EXERCISE INSTRUCTIONS -> Please copy out the entries below exactly, beginning with the line that contains "Viewport: 603px width, 602px" and ending with the line that contains "You are a computer-use agent. Image", and include nothing outside that span.

═════ SUPPLIED DATA

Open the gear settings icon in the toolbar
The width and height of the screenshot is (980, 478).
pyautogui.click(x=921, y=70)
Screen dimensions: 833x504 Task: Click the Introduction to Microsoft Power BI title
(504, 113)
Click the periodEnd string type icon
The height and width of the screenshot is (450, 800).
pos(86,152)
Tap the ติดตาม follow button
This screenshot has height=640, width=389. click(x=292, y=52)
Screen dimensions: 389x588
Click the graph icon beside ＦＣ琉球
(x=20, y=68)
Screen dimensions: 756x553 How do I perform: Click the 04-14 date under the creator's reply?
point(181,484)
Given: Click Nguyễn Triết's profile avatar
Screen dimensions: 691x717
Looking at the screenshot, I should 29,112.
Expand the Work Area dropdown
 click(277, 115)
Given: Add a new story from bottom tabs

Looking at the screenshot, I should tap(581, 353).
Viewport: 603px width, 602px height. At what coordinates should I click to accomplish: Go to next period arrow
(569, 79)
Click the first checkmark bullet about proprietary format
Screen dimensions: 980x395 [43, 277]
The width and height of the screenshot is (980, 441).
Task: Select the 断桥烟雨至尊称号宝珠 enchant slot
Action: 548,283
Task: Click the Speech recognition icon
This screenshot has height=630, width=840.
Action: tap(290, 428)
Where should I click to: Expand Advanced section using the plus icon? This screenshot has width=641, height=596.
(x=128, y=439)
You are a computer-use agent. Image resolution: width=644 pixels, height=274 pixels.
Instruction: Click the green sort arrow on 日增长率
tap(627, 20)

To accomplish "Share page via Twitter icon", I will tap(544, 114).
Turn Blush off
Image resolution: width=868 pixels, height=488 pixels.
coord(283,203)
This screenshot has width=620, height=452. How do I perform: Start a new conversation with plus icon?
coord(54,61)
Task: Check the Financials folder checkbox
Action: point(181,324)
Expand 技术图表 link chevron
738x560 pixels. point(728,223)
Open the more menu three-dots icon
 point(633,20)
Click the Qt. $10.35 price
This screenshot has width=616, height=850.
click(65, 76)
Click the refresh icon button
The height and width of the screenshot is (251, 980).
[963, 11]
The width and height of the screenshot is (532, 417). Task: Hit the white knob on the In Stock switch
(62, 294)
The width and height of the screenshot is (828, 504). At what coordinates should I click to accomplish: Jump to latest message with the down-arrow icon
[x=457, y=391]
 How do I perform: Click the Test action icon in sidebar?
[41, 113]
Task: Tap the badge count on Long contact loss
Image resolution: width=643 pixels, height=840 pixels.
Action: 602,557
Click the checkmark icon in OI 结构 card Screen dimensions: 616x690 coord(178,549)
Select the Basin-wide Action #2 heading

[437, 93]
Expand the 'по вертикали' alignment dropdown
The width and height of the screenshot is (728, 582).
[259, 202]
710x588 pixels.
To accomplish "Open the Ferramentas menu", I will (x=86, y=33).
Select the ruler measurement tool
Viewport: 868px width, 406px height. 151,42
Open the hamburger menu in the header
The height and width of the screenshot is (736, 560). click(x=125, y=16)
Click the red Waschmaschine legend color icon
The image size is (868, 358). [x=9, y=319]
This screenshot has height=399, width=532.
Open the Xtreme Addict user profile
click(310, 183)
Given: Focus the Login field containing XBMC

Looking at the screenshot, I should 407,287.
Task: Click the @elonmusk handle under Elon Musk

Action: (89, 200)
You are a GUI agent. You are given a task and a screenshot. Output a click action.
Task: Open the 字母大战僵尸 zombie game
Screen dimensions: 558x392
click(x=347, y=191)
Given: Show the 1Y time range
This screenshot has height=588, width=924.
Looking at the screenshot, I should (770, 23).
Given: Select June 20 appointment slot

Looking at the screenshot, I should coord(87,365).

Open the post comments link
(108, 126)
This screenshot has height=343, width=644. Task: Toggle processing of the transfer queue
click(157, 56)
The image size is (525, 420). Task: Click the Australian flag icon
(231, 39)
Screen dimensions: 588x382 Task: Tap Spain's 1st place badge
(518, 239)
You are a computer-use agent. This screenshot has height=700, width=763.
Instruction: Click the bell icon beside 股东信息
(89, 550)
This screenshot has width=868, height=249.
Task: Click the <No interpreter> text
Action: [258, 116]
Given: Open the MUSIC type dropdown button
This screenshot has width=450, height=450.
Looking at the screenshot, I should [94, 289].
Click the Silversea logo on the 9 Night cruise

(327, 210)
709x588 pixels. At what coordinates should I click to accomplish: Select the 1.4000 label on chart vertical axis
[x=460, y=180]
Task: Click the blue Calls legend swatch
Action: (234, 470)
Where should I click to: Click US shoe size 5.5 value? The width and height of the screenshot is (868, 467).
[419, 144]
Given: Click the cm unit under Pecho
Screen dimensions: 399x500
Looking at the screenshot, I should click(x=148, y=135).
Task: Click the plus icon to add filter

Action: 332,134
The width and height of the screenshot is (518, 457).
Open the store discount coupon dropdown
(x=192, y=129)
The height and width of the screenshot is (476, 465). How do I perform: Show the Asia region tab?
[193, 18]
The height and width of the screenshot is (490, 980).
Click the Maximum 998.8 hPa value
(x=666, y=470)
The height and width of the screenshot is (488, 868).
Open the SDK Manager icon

══════════

RESULT BELOW ->
Viewport: 603px width, 602px height. At what coordinates should I click to accomplish: Go to next period arrow
(569, 79)
Click the first checkmark bullet about proprietary format
Screen dimensions: 980x395 [43, 277]
The width and height of the screenshot is (980, 441).
Task: Select the 断桥烟雨至尊称号宝珠 enchant slot
Action: 548,283
Task: Click the Speech recognition icon
This screenshot has height=630, width=840.
Action: tap(290, 428)
Where should I click to: Expand Advanced section using the plus icon? This screenshot has width=641, height=596.
(x=128, y=439)
You are a computer-use agent. Image resolution: width=644 pixels, height=274 pixels.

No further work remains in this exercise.